# Didn't think I'd ever own a vehicle like this...



## KrisL (Dec 22, 2001)

...but it really does fit my needs perfectly: tow future potential race car, securely carry motorcycles, camping vehicle.










2003 E350 with the 6.8L V10 engine!

I am now a single guy with 4 road legal registered vehicles, heh.


----------



## cwsqbm (Aug 4, 2004)

That van needs a little something.


----------



## CaliJeff (Jan 28, 2002)

cwsqbm said:


> That van needs a little something.


I thought you were going to post that picture of a van with"FREE CANDY"spray painted on the side.

Sent from my DROIDX using Bimmer


----------



## drive by72 (Nov 9, 2010)

Have fun when a spark plug blows out of the threads, leaving you 10 hours of work


----------



## KrisL (Dec 22, 2001)

drive by72 said:


> Have fun when a spark plug blows out of the threads, leaving you 10 hours of work


Yeah I'd just go ahead and checkbook that repair.


----------



## Turbo_525 (May 29, 2011)

drive by72 said:


> Have fun when a spark plug blows out of the threads, leaving you 10 hours of work


Think that's a 5.4L V8 (Triton) issue, not the V10. College I worked at through Grad school
had about 8 each of these - and the V10's were considerably better overall.

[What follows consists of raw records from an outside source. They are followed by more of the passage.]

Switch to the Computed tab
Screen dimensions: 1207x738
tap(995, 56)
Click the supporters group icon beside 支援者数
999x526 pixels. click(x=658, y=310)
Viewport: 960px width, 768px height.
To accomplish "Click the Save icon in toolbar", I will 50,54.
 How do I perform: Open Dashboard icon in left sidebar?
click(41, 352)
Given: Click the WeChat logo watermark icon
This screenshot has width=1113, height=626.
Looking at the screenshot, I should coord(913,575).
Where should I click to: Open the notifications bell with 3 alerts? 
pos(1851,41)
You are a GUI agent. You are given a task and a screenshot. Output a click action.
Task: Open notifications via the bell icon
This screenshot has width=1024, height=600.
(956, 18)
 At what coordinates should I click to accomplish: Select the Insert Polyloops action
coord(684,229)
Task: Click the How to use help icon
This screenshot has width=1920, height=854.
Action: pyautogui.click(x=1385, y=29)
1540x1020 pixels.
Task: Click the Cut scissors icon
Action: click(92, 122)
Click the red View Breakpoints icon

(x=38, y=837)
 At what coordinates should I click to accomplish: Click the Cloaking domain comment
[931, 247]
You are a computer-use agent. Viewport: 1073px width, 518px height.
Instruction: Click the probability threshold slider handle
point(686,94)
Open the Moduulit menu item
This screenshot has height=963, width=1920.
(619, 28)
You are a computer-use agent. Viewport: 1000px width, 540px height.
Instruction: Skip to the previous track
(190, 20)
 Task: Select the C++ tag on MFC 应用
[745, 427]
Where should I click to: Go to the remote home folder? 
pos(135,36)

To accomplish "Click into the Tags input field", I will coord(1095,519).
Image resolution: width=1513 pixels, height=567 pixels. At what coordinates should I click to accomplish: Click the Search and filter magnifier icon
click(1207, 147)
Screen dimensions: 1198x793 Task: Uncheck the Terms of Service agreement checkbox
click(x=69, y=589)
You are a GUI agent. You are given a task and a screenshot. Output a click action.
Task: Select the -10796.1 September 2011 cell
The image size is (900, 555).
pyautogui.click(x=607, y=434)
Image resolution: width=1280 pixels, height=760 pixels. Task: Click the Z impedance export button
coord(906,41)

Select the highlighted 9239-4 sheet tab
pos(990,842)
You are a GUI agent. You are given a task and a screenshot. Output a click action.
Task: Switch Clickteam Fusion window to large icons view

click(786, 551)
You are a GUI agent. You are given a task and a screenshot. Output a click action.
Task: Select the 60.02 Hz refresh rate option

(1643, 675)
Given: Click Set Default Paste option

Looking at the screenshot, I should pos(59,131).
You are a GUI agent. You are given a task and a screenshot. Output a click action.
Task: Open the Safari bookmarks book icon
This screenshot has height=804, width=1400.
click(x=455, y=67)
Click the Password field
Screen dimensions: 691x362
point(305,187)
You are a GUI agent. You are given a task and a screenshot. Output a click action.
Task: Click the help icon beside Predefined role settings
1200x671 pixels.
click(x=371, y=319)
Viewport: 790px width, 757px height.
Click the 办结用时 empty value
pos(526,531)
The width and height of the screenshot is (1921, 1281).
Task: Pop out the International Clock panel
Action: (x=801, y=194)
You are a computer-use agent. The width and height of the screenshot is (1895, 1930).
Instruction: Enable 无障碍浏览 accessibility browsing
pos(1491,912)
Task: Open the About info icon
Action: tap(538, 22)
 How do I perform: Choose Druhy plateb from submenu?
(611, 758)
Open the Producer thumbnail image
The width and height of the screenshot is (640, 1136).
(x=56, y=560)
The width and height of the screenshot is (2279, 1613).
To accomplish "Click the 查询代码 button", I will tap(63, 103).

There's a tool made for the 5.4L and in a Van with a doghouse, it's not all that difficult to get to the rear of the engine.


----------



## drive by72 (Nov 9, 2010)

Turbo_525 said:


> Think that's a 5.4L V8 (Triton) issue, not the V10. College I worked at through Grad school
> had about 8 each of these - and the V10's were considerably better overall. There's a tool made for the 5.4L and in a Van with a doghouse, it's not all that difficult to get to the rear of the engine.


The V8s were more of a "break plug off in head" issue than plugs shooting out. The V10s dont have as many problems as the 5.4 V8s, but believe me, they exist.

Getting to the rear two cylinders isnt the hard part. Its getting to cylinder two, three, four, seven, eight and nine that present the problem. Especially on the passenger side; at least on 5.4s theres a huge bundle of wires that cover the coil and plug.

We had a V8 5.4 Triton truck in needed plugs. 7 of 8 broke off. 960 spark plug bill that turned out to be

Another 5.4 that came in blew number 7 clean out of the hole and destroyed the threads in doing so. this was a van, number 7 was not fun... (ford doesnt count their cylinders like GM and Chrystler; number 7 is passenger side, third cylinder from the front). Funny enough, once we cleaned it and helicoiled it and etc, the van blew a HG.

The triton motor was just a disaster really... 
:angel:


----------